The Ministry of Entrepreneur Development and Cooperatives (MEDAC) is optimistic of being able to potentially assist some 25,000 small businesses nationwide to go digital within one to two years, a vital move to ensure their survival in the post Covid-19 era.
Minister Datuk Seri Dr. Wan Junaidi Tuanku Jaafar explained that this is largely due the multiplier effect that the ministry expects to see from the various programmes conducted by its agencies, where the most recent include a collaboration between SME Corp and Warong Riders delivery service via SME Corp’s Micro Connector Programme.
Under this programme, MEDAC targets to have some 5,000 delivery riders joining the Warong Riders programme nationwide, which will set up in all the parliamentary areas, across the country.
“The programme not only aims to provide job opportunities. These riders will also serve as peer-to-peer counsellors who would significantly help create the awareness and assist in the migration process of Mak Cik Kiah businesses from traditional to digital.

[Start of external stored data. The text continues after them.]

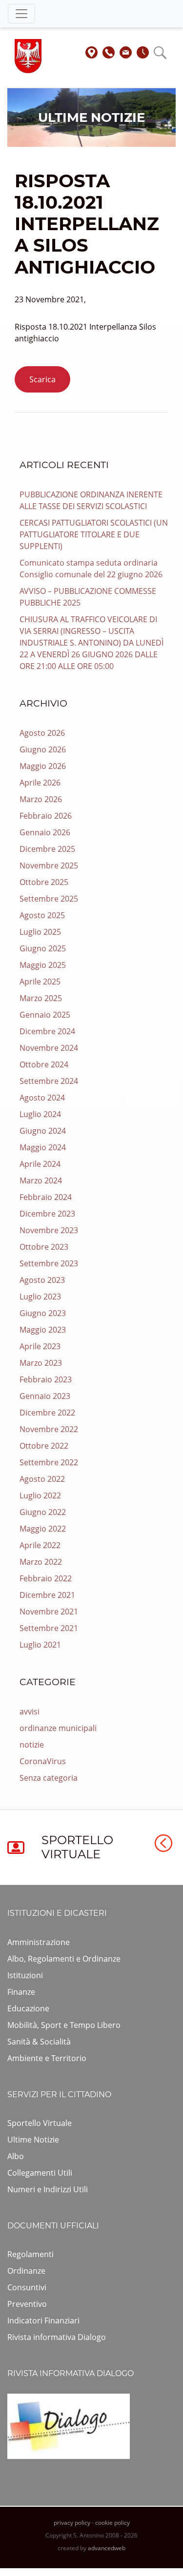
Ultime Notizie (33, 2139)
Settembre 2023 (49, 1263)
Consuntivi (26, 2287)
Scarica (42, 379)
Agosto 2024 (42, 1097)
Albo (15, 2156)
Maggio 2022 (43, 1528)
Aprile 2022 (40, 1545)
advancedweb (106, 2548)
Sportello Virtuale (39, 2123)
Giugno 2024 (43, 1130)
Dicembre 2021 (47, 1595)
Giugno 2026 (43, 749)
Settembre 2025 (49, 898)
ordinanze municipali (58, 1728)
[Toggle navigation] (21, 13)
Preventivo (27, 2304)
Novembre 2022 (49, 1429)
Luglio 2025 (40, 931)
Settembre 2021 (49, 1628)
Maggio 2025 (43, 965)
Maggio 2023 (43, 1329)
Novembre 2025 (49, 865)
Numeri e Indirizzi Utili (47, 2189)
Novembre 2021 (49, 1611)
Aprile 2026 (40, 782)
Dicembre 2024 (47, 1031)
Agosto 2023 (42, 1280)
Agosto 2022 (42, 1479)
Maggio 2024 (43, 1147)
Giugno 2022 (43, 1512)
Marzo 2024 (41, 1180)
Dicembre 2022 (47, 1412)
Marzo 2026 (41, 799)
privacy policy (72, 2522)
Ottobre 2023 (44, 1246)
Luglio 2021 (40, 1644)
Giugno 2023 (43, 1313)
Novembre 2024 (49, 1047)
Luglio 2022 (40, 1495)
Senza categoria (49, 1777)
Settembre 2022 (49, 1462)
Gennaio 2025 (45, 1014)
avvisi (30, 1711)
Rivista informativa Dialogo (56, 2337)
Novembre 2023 (49, 1230)
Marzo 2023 (41, 1362)
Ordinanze (26, 2270)
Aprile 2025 (40, 981)
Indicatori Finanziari (43, 2320)
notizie (32, 1744)
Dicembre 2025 (47, 849)
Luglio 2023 (40, 1296)
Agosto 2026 (42, 733)
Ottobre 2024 (44, 1064)
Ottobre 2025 (44, 882)
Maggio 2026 (43, 766)
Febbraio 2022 (46, 1578)
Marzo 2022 (41, 1561)
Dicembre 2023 (47, 1213)
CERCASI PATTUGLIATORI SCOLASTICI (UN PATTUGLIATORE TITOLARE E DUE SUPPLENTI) (94, 534)
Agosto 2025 (42, 915)
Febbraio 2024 (46, 1197)
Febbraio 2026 (46, 815)
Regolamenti (30, 2254)
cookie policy (112, 2522)
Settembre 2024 (49, 1081)
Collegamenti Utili (39, 2172)
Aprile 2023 (40, 1346)
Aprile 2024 (40, 1164)
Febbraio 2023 (46, 1379)
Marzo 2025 (41, 998)
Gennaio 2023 (45, 1396)
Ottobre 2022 (44, 1445)
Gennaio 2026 (45, 832)
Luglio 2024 (40, 1114)
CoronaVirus (43, 1761)
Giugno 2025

“I think it is possible for one rider, to potentially engage with five small businesses, help to explain to them and assist them how to get onboard with the digitalization process. From there, our other agencies such as National Entrepreneurship Institute (INSKEN), can help out with the necessary awareness and skill enhancement through trainings and coaching,” he said.
For next year, INSKEN targets to help 5,900 entrepreneurs via several coaching programmes including Eboard, Penjaja Onboarding Programme (POP) and IBT programmme.
Wan Junaidi, nevertheless, said converting these small business from traditional to digital is indeed a challenging task, which requires end to end assistance as well as hand holding.
“When we talk about digitalisation, especially at the B40 group level, many do not have the slightest idea of what it is all about. They can’t imagine what an online an online business would look like. In fact, there are some of my close friends too who still do not understand what e-commerce is.
“Simply handing out grants would not suffice. It would be a waste of money because in the end they would not know what to do. They require a more holistic approach. They need the right training, the right tools and the right marketing approach in order for them to successfully migrate their business online,” he said.
Wan Junaidi further said the overall cost involved to help small business go online would be huge and based on the allocation given to MEDAC and its agencies, it would not have sufficient funding to carry out this challenging task alone.
In view of this, he said that MEDAC is keen to work with other ministries, on various programmes to help the small business in digitalising their operations.
“In order to help the small businesses to cushion the impact of Covid-19, we need to assist them to go online. However, this task is huge and requires support from all parties concerned.
“MEDAC, via its agencies, is able to take on this task. However, we may need support from other ministries to raise adequate fund for this move,” he added.